LAWD TODAY (189 pp.)--Richard Wright--Walker & Co. ($3.50).

"It is a complex fate to be an American." That this goes double for the American Negro, Novelist James Baldwin has made clear. As a spokesman for his generation of U.S. Negroes (TIME, Jan. 4), Baldwin demonstrates how complicated can be the business of defining what that fate is. Things were simpler for yesterday's generation, which had its voice in the novels of Richard Wright, who died in 1960, aged 52.

Wright's Lawd Today was never published during his life, and it predates Native Son, which established his reputation. It tells of a dreadful day in the dreadful life of Jake Jackson, a faceless phantom of insulted life from Chicago's black ghetto. Greedy, but with never enough ham hocks and collard greens, lecherous, but always frustrated, aggressive, but always a victim (even to his beaten, tumor-plagued wife, who cuts him up bad at the end of a long, long day), Jake is no left-wing stereotype of a good man. He and society match each other in crude nastiness. The Depression and the code of "The Man" (meaning the white man) press down on him like the lid on a garbage can.

Common Demand.

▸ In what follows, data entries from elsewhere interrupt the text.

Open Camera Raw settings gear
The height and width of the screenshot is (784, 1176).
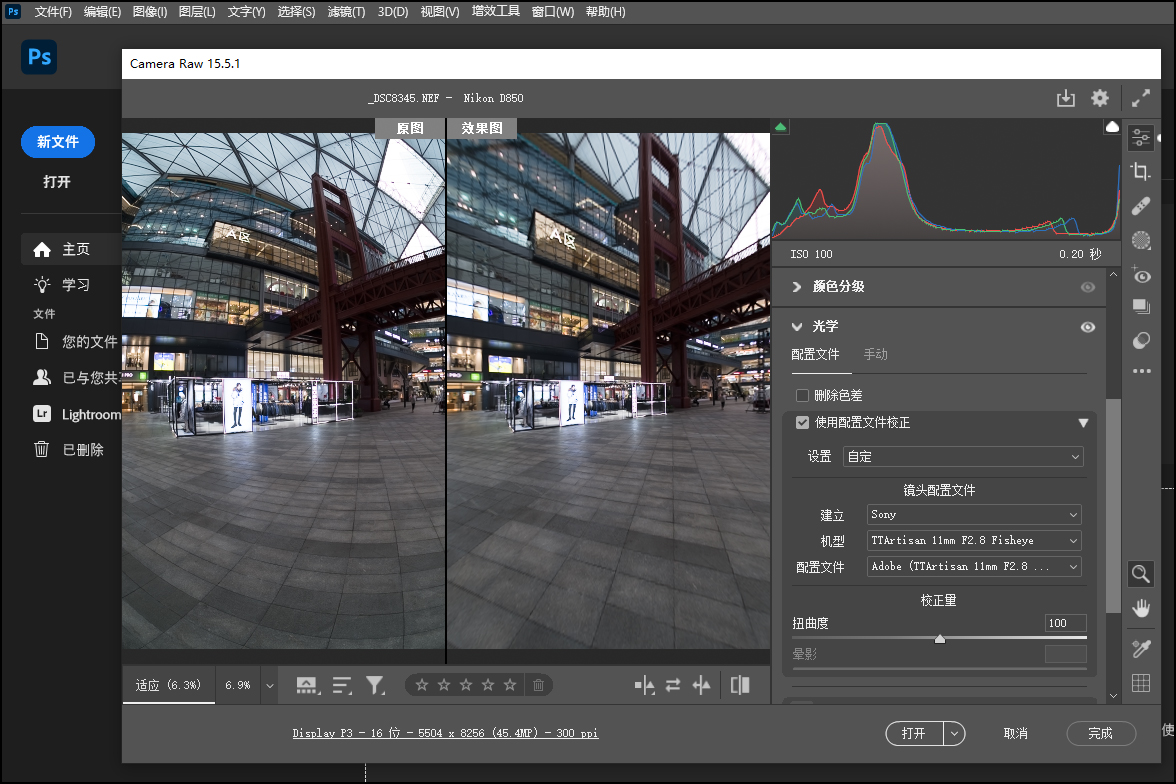pos(1100,98)
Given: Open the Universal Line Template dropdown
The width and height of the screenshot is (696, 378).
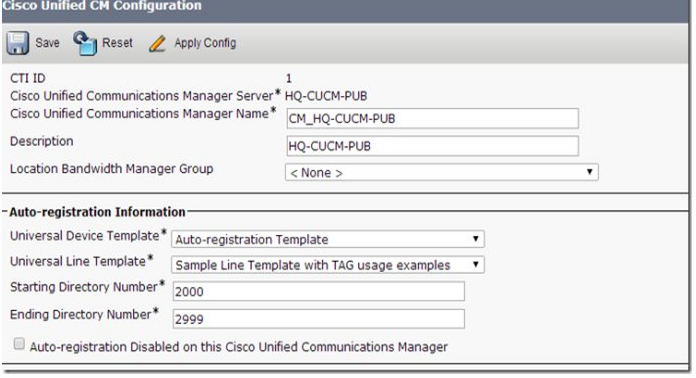Looking at the screenshot, I should [328, 265].
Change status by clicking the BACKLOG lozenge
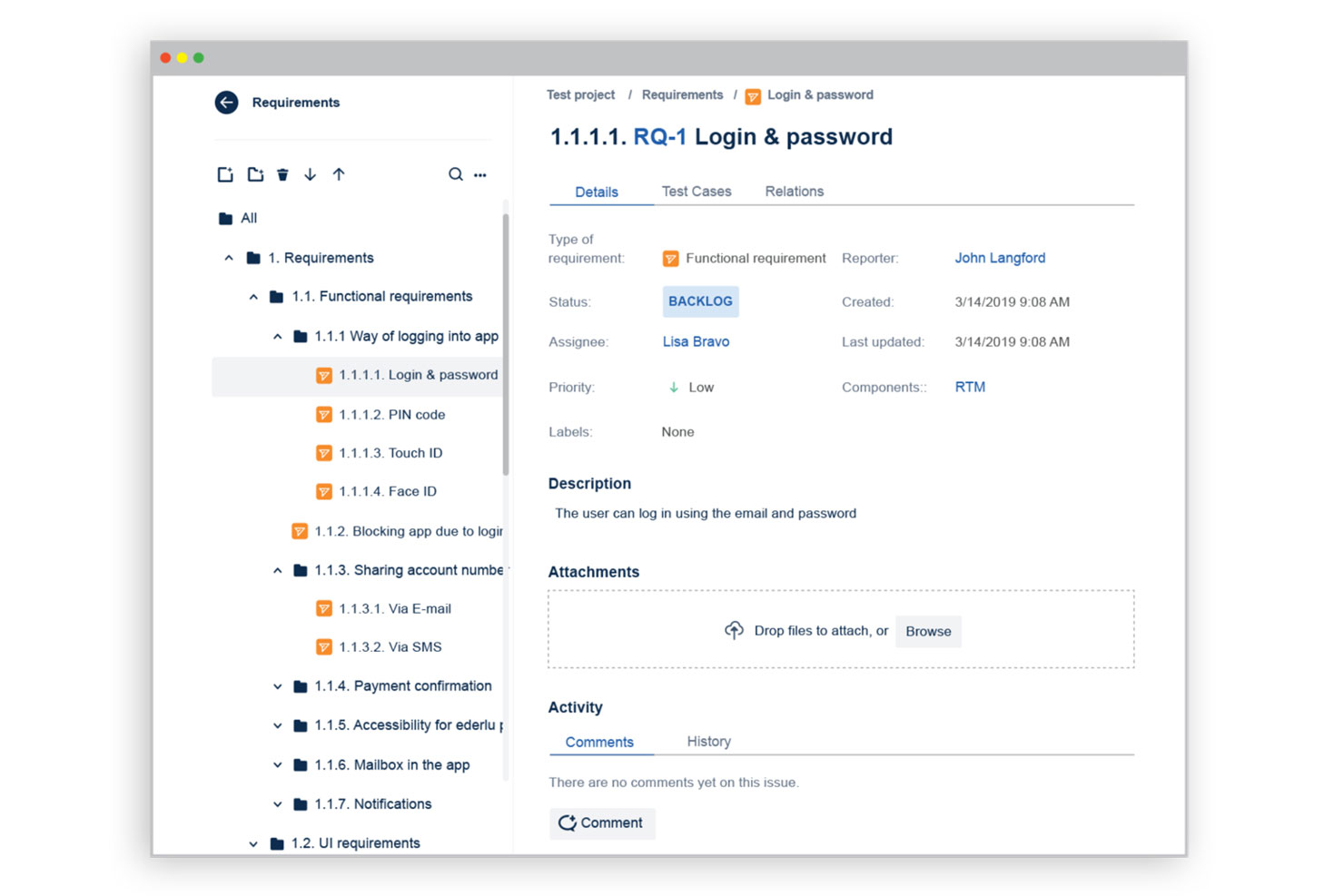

Speaking of Wright today, Baldwin observes: "Today's racial manifestoes are being written very differently." Where is the difference? With Wright, the pain of being a Negro is basically economic--its site is mainly in the pocket. With Baldwin, the pain suffuses the whole man, so that he cannot even stand the white liberals who would "offer" him the equality that is his by right.

Wright today should be judged, Baldwin says, by "how accurately or deeply the life of Chicago's South Side had been conveyed." It is hard to judge. Even if half-true, Lawd Today is an appalling document. As an artist, Wright was as crude and humorlessly "sincere" as his Depression-period white twin, James Farrell. The U.S. Negro of Baldwin's generation would not be as credulous as was Wright's Jake Jackson, who was dazzled by a preposterous parade of a mythical black army headed by "The Supreme Undisputed Exalted Commander of the Allied Imperial African War Councils unto the Fourth and Last Generations." Yet Baldwin himself has admitted to having been tempted by the less bizarre but more sinister desperado politics of the Black Muslims. If Baldwin's sights are higher than Wright's, it is in part because Wright helped to raise them. Wright and Baldwin had had one thing in common: the demand to be treated as men. When this elementary thing is denied, no wonder fantasy comes as an only friend.

The Cage. Wright saw society as an iron cage for his Jake Jackson. There was no key; the cage must be smashed. Nothing less than revolutionary Communism would do. But the Communists betrayed Wright as badly as Baldwin feels let down by the white liberals. The time came when he saw that colored comrades would denounce a fellow Negro in the presence of white comrades. Wright abandoned the fight and fled to Paris with his white wife.

Baldwin met Wright there. Of course, the meeting was awkward; Baldwin, indeed, was standing on Wright's shoulders. No more books can be written in which the fate of the U.S. Negro is as nasty, brutish, short and hard as it was only yesterday for Jake Jackson. But Lawd Today is a thing to remember.